PASADENA, Calif.—Biologists in recent years have identified every individual gene in the genomes of several organisms. While this has been quite an accomplishment in itself, the further goal of figuring out how these genes interact is truly daunting.
The difficulty lies in the fact that two genes can pair up in a gigantic number of ways. If an organism has a genome of 20,000 genes, for example, the total number of pairwise combinations is a staggering total of 200 million possible interactions.
Researchers can indeed perform experiments to see what happens when the two genes interact, but 200 million is an enormous number of experiments, says Weiwei Zhong, a postdoctoral scholar at the California Institute of Technology. "The question is whether we can prioritize which experiments we should do in order to save a lot of time."
To get at this issue, Zhong and her supervising professor, Paul Sternberg, have derived a method of database-mining to make predictions about genetic interactions. In the current issue of the journal Science, they report on a procedure for computationally integrating several sources of data from several organisms to study the tiny worm C. elegans, or nematode, an animal commonly used in biological experiments.

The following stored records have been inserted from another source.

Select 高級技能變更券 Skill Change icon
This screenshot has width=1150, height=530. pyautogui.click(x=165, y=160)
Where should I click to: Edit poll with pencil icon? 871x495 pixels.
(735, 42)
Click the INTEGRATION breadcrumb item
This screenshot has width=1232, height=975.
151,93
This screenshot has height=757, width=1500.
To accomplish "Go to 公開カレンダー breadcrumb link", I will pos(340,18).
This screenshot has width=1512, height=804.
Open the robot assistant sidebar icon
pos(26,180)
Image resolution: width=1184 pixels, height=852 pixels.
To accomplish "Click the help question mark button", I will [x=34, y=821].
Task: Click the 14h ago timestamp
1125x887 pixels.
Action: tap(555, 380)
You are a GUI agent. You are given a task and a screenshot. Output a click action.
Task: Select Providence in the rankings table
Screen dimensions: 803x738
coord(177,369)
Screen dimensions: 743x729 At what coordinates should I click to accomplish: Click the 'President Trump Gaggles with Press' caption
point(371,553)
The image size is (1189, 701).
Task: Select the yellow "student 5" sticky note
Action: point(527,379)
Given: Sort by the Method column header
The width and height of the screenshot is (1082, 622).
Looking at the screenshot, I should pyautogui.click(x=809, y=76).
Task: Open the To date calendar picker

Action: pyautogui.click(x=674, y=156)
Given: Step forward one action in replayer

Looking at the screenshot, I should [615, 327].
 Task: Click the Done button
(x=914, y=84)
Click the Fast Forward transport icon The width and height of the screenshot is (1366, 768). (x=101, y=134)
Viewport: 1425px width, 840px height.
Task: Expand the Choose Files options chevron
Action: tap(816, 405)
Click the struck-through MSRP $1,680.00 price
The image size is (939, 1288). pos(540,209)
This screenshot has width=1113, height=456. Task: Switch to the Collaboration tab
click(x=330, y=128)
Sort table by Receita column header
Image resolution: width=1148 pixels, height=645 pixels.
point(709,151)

This is possible because various organisms have a large number of genes in common. Humans and nematodes, for example, are similar in 40 percent of their genes. Therefore, a genetic-interaction network provides a faster and better way at determining how certain genes interact. Such a network also provides information about whether anyone has ever done an experiment to determine the interaction of two particular genes in one of several species.
"This process works like a matchmaking service for the genes," says Zhong. "It provides you with candidate matches that most likely will be interacting genes, based upon a number of specified features."
The benefit, she adds, is that biologists do not need to do a huge number of random experiments to verify if two genes indeed interact. Therefore, instead of the experimenter having to run 20,000 experiments to see if two genes randomly chosen from the genome of a 20,000-gene organism interact, they might get by with 10 to 50 experiments.
"The beneft is that you can be through in a month instead of years," says Sternberg. "Also, you can do experiments that are careful and detailed, which may take a day, and still be finished in a month."
To build the computational system, the researchers constructed a "training set" for pairs of nematode gene interactions. The "positives" for genetic interactions were taken from 4,775 known pairwise interactions from nematodes.
By "training" the system, Zhong and Sternberg arrived at a way to rapidly arrive at predictions of whether two genes would interact or not.
According to Sternberg, who is the Morgan Professor of Biology at Caltech, the results show that the data-mining procedure works. Also, the results demonstrate that the federal money spent on sequencing genomes-and the comparatively modest expenditures that have gone toward the improvement of biological data processing-have been dollars well spent.
"This is one of a suite of tools and methods people are coming up with to get more bang for the buck," he says.
In particular, Sternberg and Zhong cite the ongoing WormBase project, now in its sixth year as a database funded by the National Institutes of Health for understanding gene interactions of nematodes. WormBase received $12 million in new funding in 2003, and the project is already leading to new database tools ultimately aimed at promoting knowledge of how genes interrelate.
The new study by Zhong and Sternberg is not directly a product of WormBase, but nevertheless mines data from that and other sources. In fact, the study compiles data from several model organisms to reconstruct a gene-interaction network for the nematode.
Zhong says that the system is not perfect yet, because "false negatives" can still arise if the information is simply not in the database, or if the computer fails to recognize two genes as orthologs (i.e., essentially the same gene). "But it will get better," she adds.
"Choosing how to combine these data is the big deal, not the computational ability of the hardware," says Sternberg. "You can also see how the computer made the call of whether two genes should interact. So it's not a black box, but all transparent; and to biologists, that's really valuable. And finally, it's in the public domain."
Finally, the system provides a good window into the manner in which the biology of the future is emerging, Sternberg says. Zhong, for example, has a doctorate in biology and a master's in computer science: she spends about as much time working on computer databases as she does in the lab with the organisms themselves.
"This is the new generation of biologists," Sternberg says.
The study is titled "Genome-wide Prediction of C. elegans Genetic Interactions," and is published in the March 10 issue of Science.